| Very impressive, but is it any more original than classic search engines' old trick of regular expressions to figure out if I mean the currency or weight when I ask "1 pound =" with the contexts USD or kg after "="? Does it understand the input, or are there just enough discussions in the training data to make it look like it is? I'm not convinced it's not the latter. It uses context to figure out we're trying to convert something to something else. Then it adds all those numbers up. Taking helium into consideration is no doubt interesting, but they've also polished that task since that was the common critique they got so very wrong with the first release (which I mentioned they had fixed). I'm not qualified to assess this part of the answer; > "If the balloons displace more than 100g of air when filled with helium, then they would effectively weigh less than if they were left empty.

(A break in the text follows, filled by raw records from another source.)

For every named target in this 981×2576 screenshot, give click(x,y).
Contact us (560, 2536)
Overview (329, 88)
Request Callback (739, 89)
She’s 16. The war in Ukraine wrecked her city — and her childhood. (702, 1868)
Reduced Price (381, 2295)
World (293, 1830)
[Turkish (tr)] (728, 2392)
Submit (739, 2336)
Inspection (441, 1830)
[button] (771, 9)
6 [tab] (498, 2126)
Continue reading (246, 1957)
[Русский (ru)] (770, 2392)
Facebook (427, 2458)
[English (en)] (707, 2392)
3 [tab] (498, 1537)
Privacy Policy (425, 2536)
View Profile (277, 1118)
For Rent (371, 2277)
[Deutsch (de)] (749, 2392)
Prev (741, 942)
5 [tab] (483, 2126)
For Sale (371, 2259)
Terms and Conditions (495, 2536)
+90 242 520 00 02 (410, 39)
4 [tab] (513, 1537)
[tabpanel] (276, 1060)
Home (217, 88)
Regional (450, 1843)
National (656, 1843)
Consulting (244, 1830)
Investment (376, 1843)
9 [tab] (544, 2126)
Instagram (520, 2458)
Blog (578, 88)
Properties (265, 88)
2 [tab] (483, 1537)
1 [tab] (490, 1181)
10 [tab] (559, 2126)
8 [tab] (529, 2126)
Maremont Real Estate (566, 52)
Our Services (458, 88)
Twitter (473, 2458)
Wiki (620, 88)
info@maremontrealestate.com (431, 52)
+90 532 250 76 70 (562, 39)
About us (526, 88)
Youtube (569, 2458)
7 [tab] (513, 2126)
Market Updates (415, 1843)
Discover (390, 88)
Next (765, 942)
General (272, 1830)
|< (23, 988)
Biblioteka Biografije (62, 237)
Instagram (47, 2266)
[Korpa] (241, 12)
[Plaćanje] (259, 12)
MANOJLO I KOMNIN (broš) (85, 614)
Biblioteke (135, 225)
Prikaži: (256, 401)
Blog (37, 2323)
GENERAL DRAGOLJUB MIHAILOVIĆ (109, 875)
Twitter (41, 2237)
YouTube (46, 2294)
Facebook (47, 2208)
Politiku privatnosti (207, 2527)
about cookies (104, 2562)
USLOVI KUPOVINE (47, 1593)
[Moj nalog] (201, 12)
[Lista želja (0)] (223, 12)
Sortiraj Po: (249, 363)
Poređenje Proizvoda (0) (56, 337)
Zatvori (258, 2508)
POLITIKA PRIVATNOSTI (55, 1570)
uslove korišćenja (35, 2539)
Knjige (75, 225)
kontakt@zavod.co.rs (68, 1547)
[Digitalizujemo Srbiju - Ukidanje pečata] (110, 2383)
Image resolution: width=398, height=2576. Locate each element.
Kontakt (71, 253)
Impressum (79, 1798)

If they displace exactly 100g of air, then the balloons would have the same weight as if they were left empty." I don't know enough to understand how much 100g of helium is and how it behaves. And it doesn't try to explain it to me, it mentions it then takes the easy route assuming it's a trick question. What does that tell you? I guess there are similar discussions around and it gives me the summary. Why doesn't it tell me how much air it displaces under what circumstances? Temperature etc, it should be easy if it's not just a simple discussion on a random forum. A conversion regex could do it. This comment[1] has a very impressive example. But anything I'm qualified to assess has mostly been meh. If the fix is better training data does that mean it's reasoning or regurgitating? The mistakes it makes are what tells me how it works, not when it tricks me that it's correct. To me it's a very well polished search engine summary. [1]: https://news.ycombinator.com/item?id=37219351 |
> Why doesn't it tell me how much air it displaces under what circumstances?
You can ask it and it'll answer.
> If the fix is better training data does that mean it's reasoning or regurgitating?
More training data helps with things you can just bring to the fore, same as a lot of learning. More useful training data though can also help reasoning, which makes sense - deliberate training of people helps improve their logical reasoning capabilities. I know that doesn't guarantee that's what LLMs are doing but humans benefit significantly from both more teaching and better teaching.
> Very impressive, but is it any more original than classic search engines' old trick of regular expressions to figure out if I mean the currency or weight when I ask "1 pound =" with the contexts USD or kg after "="? Does it understand the input, or are there just enough discussions in the training data to make it look like it is?
I'd be interested to know any requirements around this to clearly show the difference. I tried asking what if I filled a balloon at a childrens party with a gas made of atoms that have 1 proton and 100 neutrons: https://chat.openai.com/share/71224df4-5c6c-45f7-88fd-eec316...
(tl;dr: "In the context of a child's birthday party, introducing such a balloon would be a grave mistake.")
It identifies:
* Whether it would float or not and why * That it would be radioactive, and likely types of radiation from it * What that would mean to the balloon * How people would react and the likely consequences of releasing it in a room of children
This is an element that does not exist, in a setting where nothing like this has happened before, with details ranging from types of decay, consequences and human emotional reactions to something like this. Yes, there are real things you can use as a base (e.g. how do people respond to events that kill people), but I feel it's an example of where it's beyond a search engine summary.